Plant extracts provide a sustainable and eco-friendly route to forming silver (Ag) nanoparticles (NPs). Synthesizing stabilized and monodisperse Ag NPs using plant extracts is challenging as several and various polyhydroxy compounds of extracts produce non-uniform dispersed NPs. In this study, stabilized Ag NPs were biosynthesized from environmentally friendly, non-toxic, novel aqueous Tetrapleura tetraptera fruit extract. The role of synthetic conditions like concentration of silver nitrate and pH were also investigated.
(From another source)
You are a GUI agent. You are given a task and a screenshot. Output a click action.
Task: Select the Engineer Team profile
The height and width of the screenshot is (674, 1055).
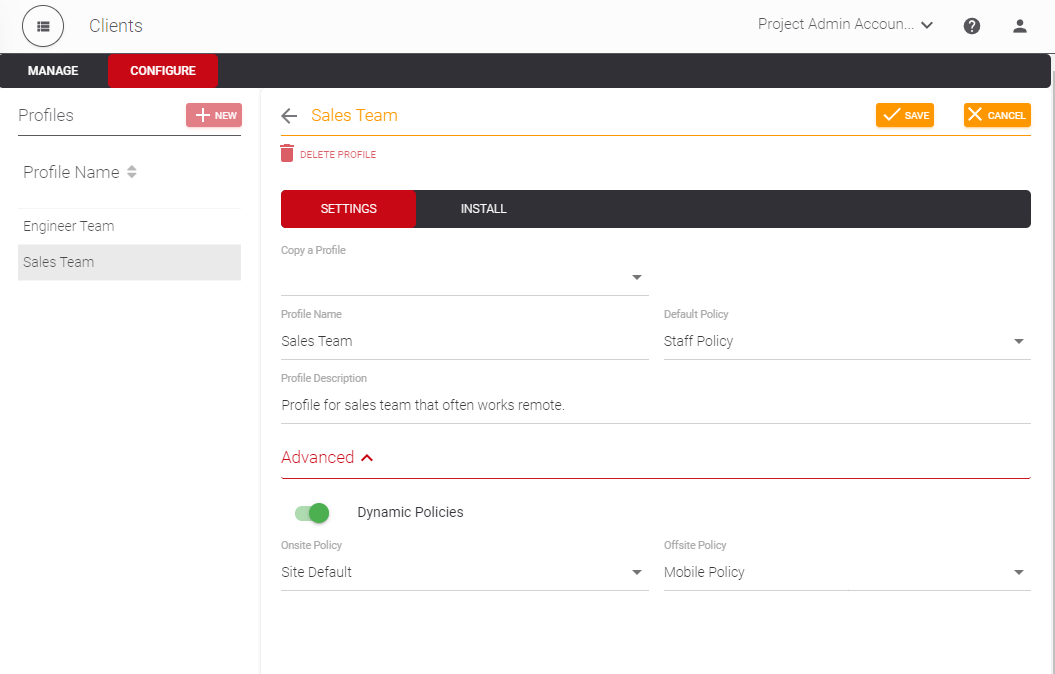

Phytochemical and FT-IR analyses revealed that the extract contained polyphenols, flavonoids, and other polyhydroxy compounds. UV-Vis spectra indicated a surface plasmon resonance band at 420 nm typical of Ag NPs, and together with X-ray diffraction (XRD), X-ray photoelectron spectroscopy (XPS), and Energy Dispersive Spectroscopy (EDS), the patterns confirmed the formation of Ag NPs. The UV-Vis spectra and TEM micrographs showed that smaller, homogeneous, stabilized Ag NPs had an average particle size of 50 – 120 nm and 65 – 240nm (beyond 120nm is out of the range of nanoparticles). The Tetrapleura tetraptera extract made using 2.5 mM of AgNO3 at a pH of 11.5 exhibited superior antibacterial properties depicted by enhanced growth inhibition and significantly lower (P<0.05). The minimum inhibition concentration (MIC) was determined against gram-negative and positive bacteria relative to the synthesized NPs at different pHs. The studies demonstrated the potential of deploring Tetrapleura tetraptera extract stabilized Ag NPs as potential antimicrobial agents in packaging and biomedical applications.